A windowless room. Bare walls. Cold interiors.
The thought is enough to send a shiver down your spine. For homeowners, the mortal sin is to create an environment that isn’t warm and cozy. As a rule, you need windows because they incorporate light perfectly. So, a windowless room is hard to optimize and maybe your least favorite space in your home.
Still, there’s no need to panic and treat it as if it’s a leper. Yes, turning it into a welcoming area is challenging, but it isn’t impossible. There are several ways to bring the feel and style from the rest of your home to a windowless space. Missing the natural light and openness should be the push you need to tackle the problem head-on.
Whether you’re going to make a tweak or a significant change, you have lots of options at your disposal. Here are five of them for your information.
#1: Simulate Windows
Have you ever heard the phrase “fake it until you make it”? In this case, it’s all about bending the rules of interior design to your will. Faux windows may not sound familiar, but you’ve come across them before – they’re called mirrors. Yes, a humble piece of glass is an excellent way to simulate the effect of a window.
The way a mirror reflects what light is in the room means that it provides an optical illusion. Suddenly, because the sun’s rays are everywhere, the room appears brighter and airier. The effect also has the bonus of making small spaces look bigger, which is great if you’re home is on the short side.

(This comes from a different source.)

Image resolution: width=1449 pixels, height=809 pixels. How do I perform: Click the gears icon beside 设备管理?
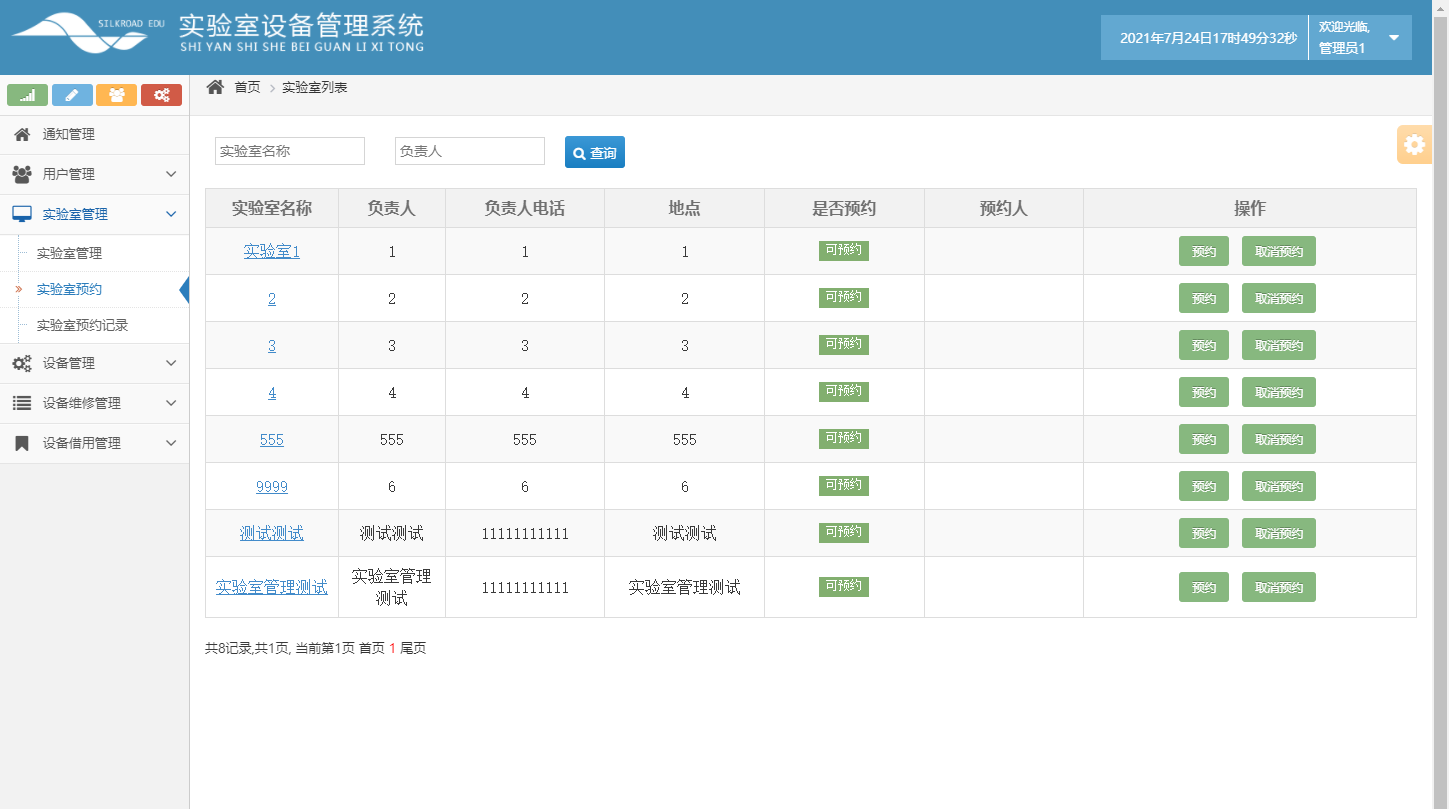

Size matters with mirrors, so it’s essential to consider the ceiling. A low roof requires a large mirror to distract from the ceiling line. The opposite is true of high ceilings and means you can use more mirrors to enhance the effect.
#2: Add Doors
Just because the room is windowless doesn’t mean it has to be door-less, too. And, if it has doors, you may need to change them so that they don’t block the light from the surrounding spaces. According to Mr. Rogers, French doors are perfect for letting warm light shine through because they incorporate glass and swing inwards.
The fact that they are flexible means you can use French doors in a variety of ways. Opening them, for example, will instantly transform the room by adding a sense of fluidity. However, keep them closed and light should stream through the large glass windows. All you need to do is ensure you don’t block them with furniture or accessories. You can also use ambient lighting to your advantage.
Ambient light fixtures from outside will flood into the room, but inside ones will reflect off the glass of the French doors. The result? It will appear as if your windowless room is continuously swathed in the sunshine.
#3: Paint The Walls And Ceiling The Same Color
To make use of the light, you could be tempted to paint the walls and ceiling different shades. By doing this, you can have two bright light sources. Although it does make sense, it’s also a bad move. The reason is straightforward: the different hues make the room’s lines sharper. As a result, the edges become the focal points.
The last thing you want to do is draw attention to the fact that there aren’t any windows in the space. Therefore, it’s better to make the area where the walls and ceiling meet less conspicuous by painting it the same color. If you don’t know which one to choose, remember that you can never go wrong with a shade of white in a windowless room.
It’s basic, but the light nature of this hue helps it to reflect light more effectively. A pale shade of blue also works if you are desperate to avoid vanilla interiors.
#4: Hide Light Fixtures
Light fixtures are always going to play a significant role in decorating or renovating a windowless room. They may not be an original source of light, yet they mimic it perfectly. The problem you want to avoid is tackiness. Adding too many fittings and fixtures can give the impression you’re trying too hard. Or, they will cause the room to appear cluttered and messy, which is the worst possible result.
With that in mind, it’s essential to hide ambient lighting so that it doesn’t stand out. Of course, you still need the rays to shine through, or else there is no effect. A fantastic place to start is the ceiling. Spotlights are popular because they use hard-to-reach space without losing their effectiveness. A mere turn of a dial will enable you to control how much light you want in the room at a given time.
Placing them between beams or behind bookcases is another excellent option. When you do this, the light appears more natural as it is an indirect glow. This is the type of light that comes in from a nearby window.
#5: Use Interior Windows
No, they don’t mirror this time. An interior window is a window that you add to the structure of a room. They aren’t traditional windows that separate the outside from the inside of your home, yet they are useful. Why? It’s because they break up parts of the room that block what little light there is from hitting the corners of the space.
A transom is a brilliant place to begin. According to Study, the definition of a transom is: “the horizontal structural beam that crosses over a door, and which specifically separates the door frame from a window directly above it.” It’s probably a piece of architecture you haven’t heard about or bothered with before, but it may be the answer to your windowless prayers.
All you have to do is find the transom line and place windows above it. The material can be transparent or translucent – it doesn’t matter as long as it isn’t opaque.
What are your windowless room go-to’s? How do you ensure it’s bright and airy?